Mais les combats auront le dernier mot en 1967 lors de la guerre des Six Jours. Ce qui s’est passé entre le 5 et le 10 juin de cette année-là a eu des conséquences profondes et durables à différents niveaux. Ce fut une victoire écrasante pour Israël contre une coalition arabe.

Israël a pris la bande de Gaza et la péninsule du Sinaï à l’Égypte, la Cisjordanie à la Jordanie et le plateau du Golan à la Syrie. Un demi-million de Palestiniens fuient.

Le dernier conflit israélo-arabe sera la guerre du Kippour en 1973, qui oppose l’Égypte et la Syrie à Israël et permet au Caire de récupérer le Sinaï (complètement cédé par Israël en 1982), mais pas Gaza.

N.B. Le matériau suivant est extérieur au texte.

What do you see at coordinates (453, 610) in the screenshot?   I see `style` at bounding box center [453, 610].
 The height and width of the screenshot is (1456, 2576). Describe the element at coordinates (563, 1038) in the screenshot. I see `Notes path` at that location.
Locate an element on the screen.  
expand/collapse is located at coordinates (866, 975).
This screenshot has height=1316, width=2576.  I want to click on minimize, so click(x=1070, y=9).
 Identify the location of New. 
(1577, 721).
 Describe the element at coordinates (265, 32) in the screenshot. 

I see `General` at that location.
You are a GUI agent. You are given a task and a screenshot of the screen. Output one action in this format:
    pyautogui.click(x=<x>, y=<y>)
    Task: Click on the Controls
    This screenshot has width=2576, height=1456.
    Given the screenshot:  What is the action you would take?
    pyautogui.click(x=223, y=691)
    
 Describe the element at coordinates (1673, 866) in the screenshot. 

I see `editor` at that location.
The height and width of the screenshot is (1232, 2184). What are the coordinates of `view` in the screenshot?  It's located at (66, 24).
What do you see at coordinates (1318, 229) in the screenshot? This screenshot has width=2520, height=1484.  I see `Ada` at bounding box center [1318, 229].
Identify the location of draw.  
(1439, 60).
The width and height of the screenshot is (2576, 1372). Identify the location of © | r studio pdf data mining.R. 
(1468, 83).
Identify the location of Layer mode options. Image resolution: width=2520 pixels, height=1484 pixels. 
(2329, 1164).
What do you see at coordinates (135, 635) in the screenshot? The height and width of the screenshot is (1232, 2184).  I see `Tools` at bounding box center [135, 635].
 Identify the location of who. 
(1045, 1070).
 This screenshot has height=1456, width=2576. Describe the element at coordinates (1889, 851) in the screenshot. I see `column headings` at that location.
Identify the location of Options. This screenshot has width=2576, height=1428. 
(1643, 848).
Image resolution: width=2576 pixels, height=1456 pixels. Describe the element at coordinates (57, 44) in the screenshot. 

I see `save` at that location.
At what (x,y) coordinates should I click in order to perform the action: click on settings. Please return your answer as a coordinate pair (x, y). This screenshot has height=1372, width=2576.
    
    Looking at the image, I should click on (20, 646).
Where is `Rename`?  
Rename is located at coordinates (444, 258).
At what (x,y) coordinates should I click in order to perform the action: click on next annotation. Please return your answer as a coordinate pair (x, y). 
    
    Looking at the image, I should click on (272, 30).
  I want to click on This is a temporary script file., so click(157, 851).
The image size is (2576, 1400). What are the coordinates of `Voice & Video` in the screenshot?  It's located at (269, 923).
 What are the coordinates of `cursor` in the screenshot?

Six ans plus tard, l’Égypte devient le premier pays arabe à faire la paix avec Israël, un exemple qui ne sera suivi que par la Jordanie.

Deux territoires palestiniens, les raisons ?

Dans son rapport à l’Assemblée générale en 1947, le Comité spécial des Nations unies sur la Palestine (Unscop), a recommandé que l’État arabe comprenne “la Galilée occidentale, la région montagneuse de la Samarie et de la Judée, à l’exclusion de la ville de Jérusalem, et la plaine côtière d’Isdud jusqu’à la frontière égyptienne. “

Mais la division du territoire a été définie par la ligne d’armistice de 1949, établie après la création d’Israël et la première guerre israélo-arabe.

Les deux territoires palestiniens sont la Cisjordanie (qui comprend Jérusalem-Est) et la bande de Gaza, qui sont distants d’environ 45 km. Ils ont une superficie de 5 970 km2 et 365 km2, respectivement.

La Cisjordanie se situe entre Jérusalem, revendiquée comme capitale par les Palestiniens et les Israéliens, et la Jordanie à l’est, tandis que Gaza est une bande de 41 km de long et de 6 à 12 km de large.

Gaza, bande stratégique…

Gaza, ville stratégique et symbolique a une frontière de 51 km avec Israël, 7 km avec l’Égypte et 40 km de côte sur la mer Méditerranée. Elle est occupée à l’origine par les Israéliens qui gardent toujours le contrôle de sa frontière sud, la bande de Gaza a été capturée par Israël lors de la guerre de 1967 et ne l’a libérée qu’en 2005, bien qu’elle maintienne un blocus aérien, maritime et terrestre qui restreint la circulation des biens.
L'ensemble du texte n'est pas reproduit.